Spermatogonia / Stem Cell Program:

Gary Hime, Kate Loveland, Michael Holland, Shaun Roman, Eileen McLaughlin, David De Krester, John Aitken, Peter Koopman

The Centre's research on spermatagonial stem cells has been organised into 2 subprograms:

Subprogram 1: Drosophila germ cell development

Aims

To exploit Drosophila as a model for studying the functional significance of genes involved in the regulation of germ cell development. These studies will help us gain a deeper understanding of the molecular mechanisms responsible for creating and regulating the spermatogonial stem cell population and triggering the ultimate entry of these cells into the spermatogenic pathway.

Significance

Drosophila spermatogenesis as a model for male germ cell differentiation represents a simpler, more genetically tractable system than the mouse for gene discovery purposes. The mitotic/meiotic divisions and cell morphological changes that occur during germ line differentiation in Drosophila closely parallel mammalian germ cell differentiation. By exploiting the power of Drosophila genetics we can secure an excellent first pass mechanism for examining the functional significance of genes that have been identified from mammalian expression profiling. Expression patterns of homologous genes can be readily established and gain-of-function or loss-of-function transgenic models rapidly introduced.
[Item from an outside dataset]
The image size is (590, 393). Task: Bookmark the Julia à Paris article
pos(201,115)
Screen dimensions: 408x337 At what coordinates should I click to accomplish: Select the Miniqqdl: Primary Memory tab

Subprogram 2: Male germ cell culture and transfection.

Aims

This program aims to address questions of stem cell biology and biotechnology in order to provide the Australian scientific community with an understanding of the molecular mechanisms regulating spermatogonial stem cell function and development of stem cell manipulation technologies.

Significance

Spermatogonial stem cells are the undifferentiated, regenerative germ cells that give rise to mature gametes. These cells hold enormous potential for reproductive technologies. Genetic modification and transplantation of stem cells will allow a quantum leap in the efficiency of transgenic animal production. Stem cells also have important ramifications for medical science. If this immortal cell population acquires mutations deleterious to growth control, testicular cancer can result, the most common cancer observed in young men. Stem cells in general have been proposed as vectors for the treatment of a number of human diseases. There is still considerable debate about the similarity, or differences, between stem cell populations and an inadequate knowledge of how any stem cell population in any organ system interacts with, and is regulated by, the cellular microenvironment.